研究課題
基盤研究(C)
原発性肺癌は完全切除後の再発率は約50%の難治性癌で集学的治療が必須であり、正確な治療適応基準の解明は重要な課題である。腫瘍内遺伝子多様性は治療の感受性や耐性を規定する重要な因子で、NGSにより解析が可能となった。本研究では、手術時の標本から早期変異(clonal)主体の癌細胞と進展変異(subclonal)を有する癌細胞という空間的多様性を検討する。これで得られたsubcloneを指標に、手術後の定期的な血液解析と再発時腫瘍組織の解析から再発早期発見や治療開始の指標とする。本研究により、手術を含めた治療基準の設定、集学的治療の適応、種々の治療の適応、再発前の早期治療開始などの解明をめざす。
原発性肺癌の5年生存率は不良で集学的治療が必須である。腫瘍内遺伝子多様性は治療の感受性や耐性を規定する重要な因子である。まず非小細胞肺癌の手術症例194例の腺癌からEGFR変異81例、ALK4例、KRAS4例、RET1例、ERBB-2 1例を検出した。局所進行非小細胞肺癌患者4例の術後再発時の血漿のNGS遺伝子解析にて遺伝子変異の時間的多様性を解析し、血漿における分子モニタリングを提示した。さらに、手術を施行した非小細胞肺癌患者26症例から血漿cfDNAを解析し、再発症例において、腫瘍マーカーが上昇する前からcfDNAの上昇を認め、再発を早期に予測できる可能性を示唆した。

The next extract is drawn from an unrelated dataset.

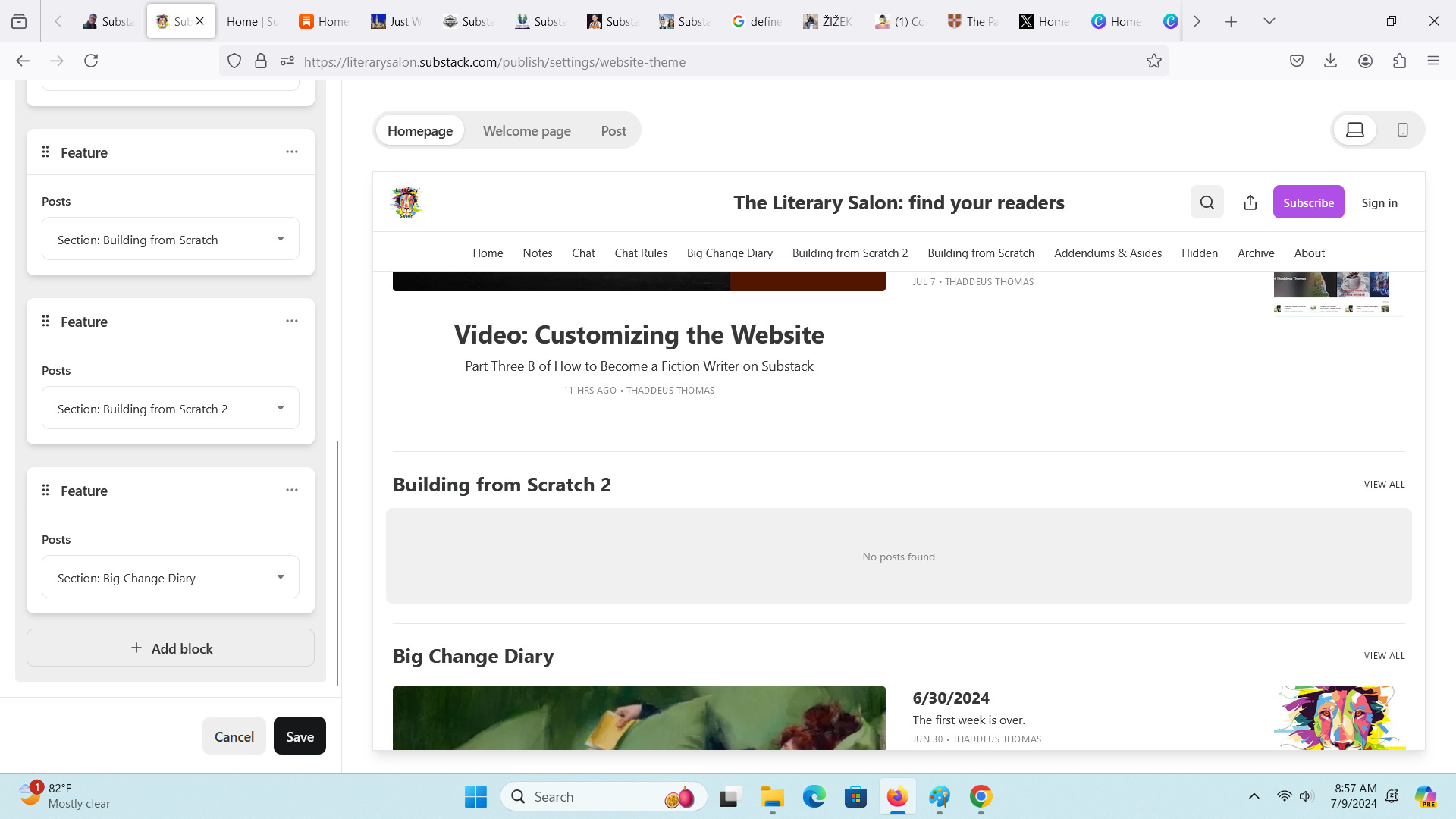The width and height of the screenshot is (1456, 819).
Task: Click the Save button
Action: tap(300, 736)
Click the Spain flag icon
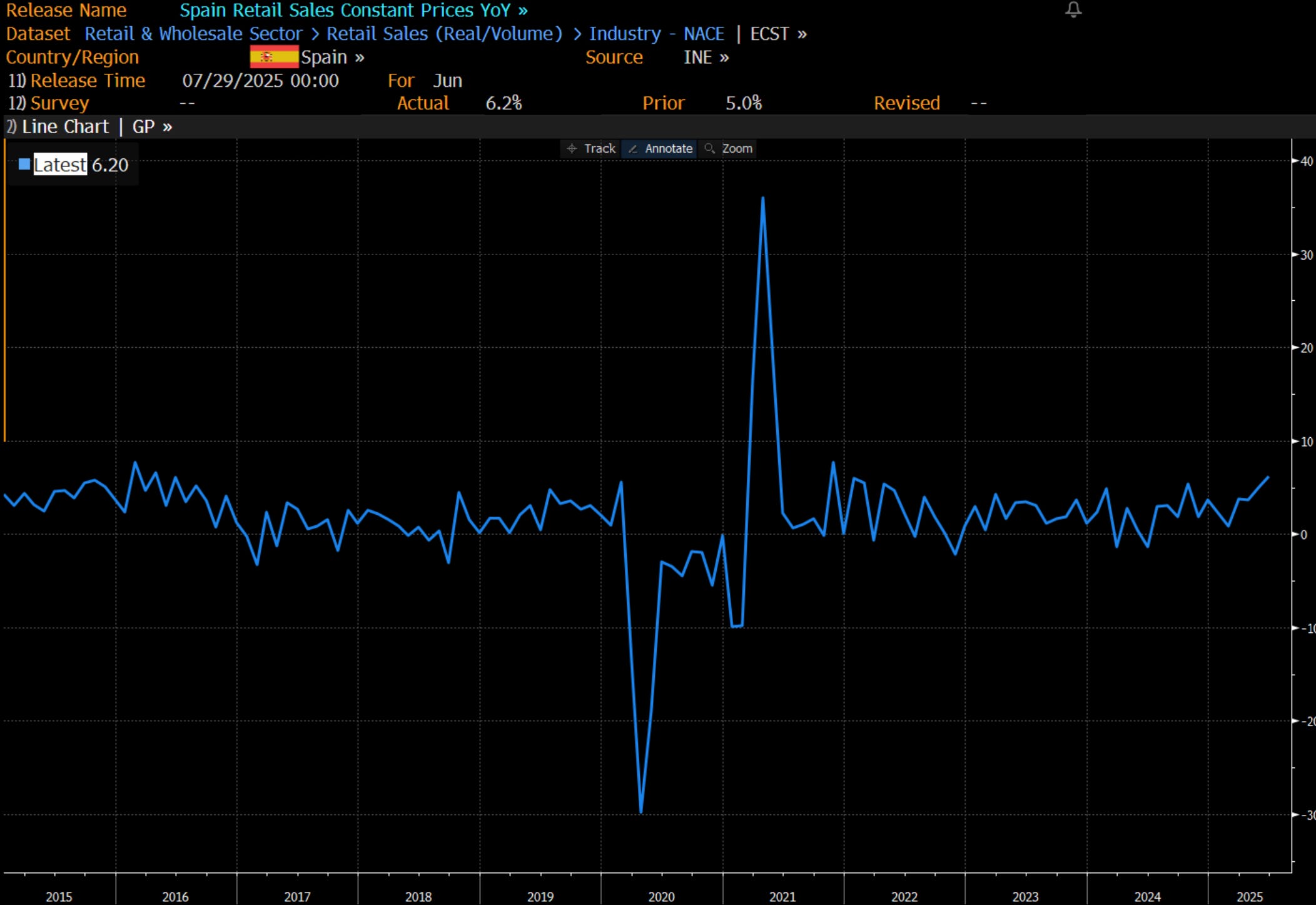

ドライバー遺伝子変異陽性非小細胞肺癌の治療成績の向上のためには、分子標的治療の感受性をあげ、かつ耐性を克服することが重要である。本研究により、個々の症例の腫瘍内遺伝子多様性(不均一性)を正確に解析・理解することが腫瘍の進展の予測に有用で、経時的な分子モニタリングの手法を確立する一助となる。さらなるモニタリングの手法の確立が患者の予後向上に寄与することとなる。肺癌は全癌の中で最も死亡数の多い悪性腫瘍であり、その予後向上は社会的に極めて重要である。